Ministro Ricardo Salles criou a medida alegando a necessidade dos órgãos fiscalizadores buscarem acordos antes que surja a contestação judicial - Marcos Correa / Presidência da República
Ministro Ricardo Salles criou a medida alegando a necessidade dos órgãos fiscalizadores buscarem acordos antes que surja a contestação judicialMarcos Correa / Presidência da República
Por MARTHA IMENES
Na fatídica reunião governamental de abril, quando o então ministro Sérgio Moro se sentiu coagido pelo presidente Jair Bolsonaro, uma fala veio à toda: o ministro do Meio Ambiente, Ricardo Salles, alertou os ministros sobre o que considerava ser uma oportunidade trazida pela pandemia da covid-19. Segundo ele, o governo deveria aproveitar o momento em que o foco da sociedade e da mídia estava voltada para o novo coronavírus para "passar a boiada" e mudar regras que podem ser questionadas na Justiça. E a boiada passou: ontem, o Conselho Nacional do Meio Ambiente (Conama) revogou duas resoluções (302 e 303) e retirou a proteção cerca de restingas e manguezais pelo país, o que abre espaço para especulação imobiliária nas faixas de vegetação das praias e ocupação de mangues para produção de camarão.

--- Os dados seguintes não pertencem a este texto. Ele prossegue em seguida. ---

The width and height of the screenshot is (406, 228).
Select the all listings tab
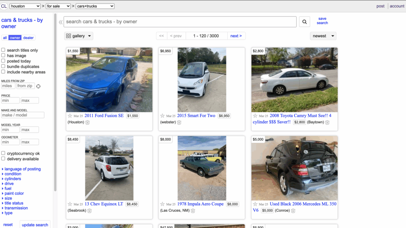(x=5, y=38)
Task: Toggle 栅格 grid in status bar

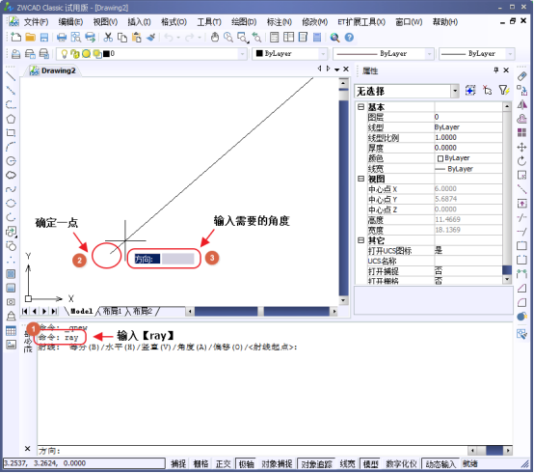Action: [200, 463]
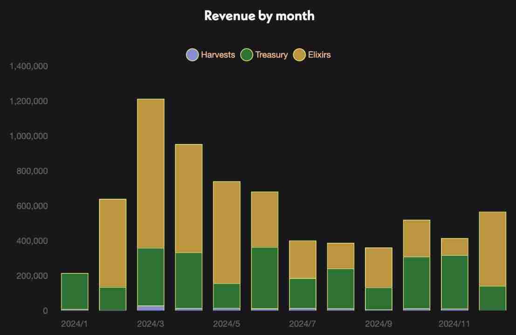Toggle the Treasury series legend label

[271, 55]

Mas, no que depender de parlamentares, essas resoluções não serão derrubadas pelo Conama. Ontem mesmo o deputado federal Alessandro Molon (PSB-RJ) entrou com um Projeto de Decreto Legislativo (PDL) para anular a decisão do ministro. "O ministro está colocando em prática o que defendeu na reunião ministerial de abril passado: aproveitar a 'distração' do país com a pandemia pra passar a 'boiada' e acabar com as regras que protegem o meio ambiente. Já apresentei PDL para anular a decisão do Conama e vamos entrar na Justiça também", advertiu o deputado.

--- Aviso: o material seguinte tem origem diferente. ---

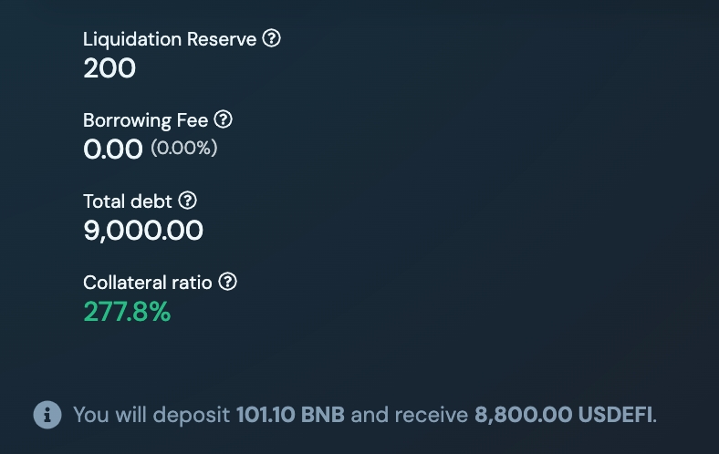Viewport: 719px width, 454px height.
Task: Click the Borrowing Fee amount 0.00
Action: tap(113, 150)
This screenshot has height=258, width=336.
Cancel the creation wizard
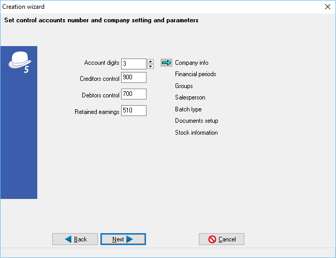tap(222, 239)
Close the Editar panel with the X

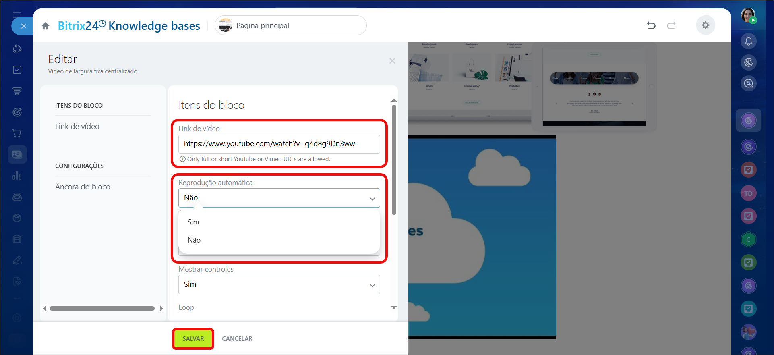[x=392, y=61]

"Como as revogações das resoluções visam atender setores econômicos e beneficiar empreendimentos imobiliários, se faz necessário observar que na Constituição Federal existe um entrelace da ordem econômica com o meio ambiente", diz Molon.

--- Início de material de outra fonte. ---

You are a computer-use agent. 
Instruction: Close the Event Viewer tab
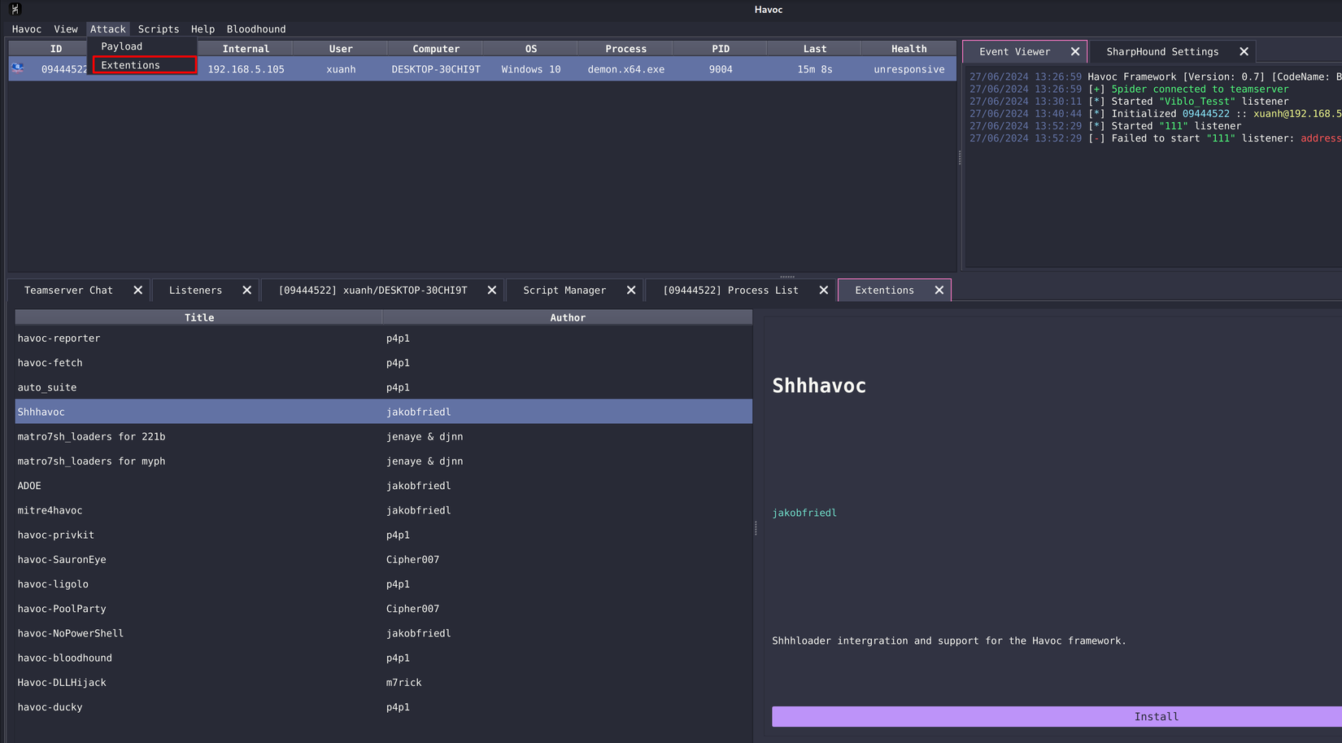pos(1075,51)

A bancada do PT protocolou uma ação popular assinada por Nilto Tatto (PT-SP), Enio José Verri (PT-PR) e Gleisi Hoffmann (PR-PR) pedindo a suspensão da reunião e de suas decisões.

Conselho está desidratado
O Conama vem sendo "desidratado" desde julho de 2019 por determinação de Ricardo Salles. As ações do ministro, inclusive, fizeram com que o Ministério Público Federal (MPF) pedisse o seu afastamento por dano ao Meio Ambiente.

O ministro concentrou nas mãos do governo federal e de representantes do setor produtivo a maioria dos votos. Estados e entidades civis perderam representação. O Conama teve seus membros reduzidos de 96 para 23 representantes.

Hoje o governo federal tem 43% de poder de voto dentro da composição do conselho, além de outros 8% de poder de voto do setor empresarial. Os demais votos estão diluídos entre membros dos estados, municípios e sociedade civil. Se antes estes somavam 60% de poder de voto, passaram a ter 49% na nova composição.
A estrutura anterior do órgão tinha o objetivo de dar maior representatividade a vários segmentos. Uma parte dos integrantes da sociedade era escolhida por indicação e outra, por eleição. Mas desde o ano passado a escolha é por sorteio.

MPF cobra do TRF-1 decisão sobre afastamento
O afastamento do ministro Ricardo Salles foi cobrado pelo Ministério Público Federal (MPF), que enviou petição à Justiça Federal no Distrito Federal por uma decisão. Salles responde a ação de improbidade administrativa pelo desmonte deliberado de políticas públicas voltadas à proteção ambiental e, desde julho é aguardada uma decisão do Tribunal Regional Federal da 1ª Região (TRF-1) sobre o pedido para que fosse afastado do cargo.

No pedido datado do dia 23, o MPF sustenta que o requisito jurídico para a determinação do afastamento, o perigo da demora, está demonstrado no caso. "A permanência do requerido Ricardo Aquino Salles no cargo de ministro do Meio Ambiente tem trazido, a cada dia, consequências trágicas à proteção ambiental, especialmente pelo alarmante aumento do desmatamento, sobretudo na Floresta Amazônica", diz a petição.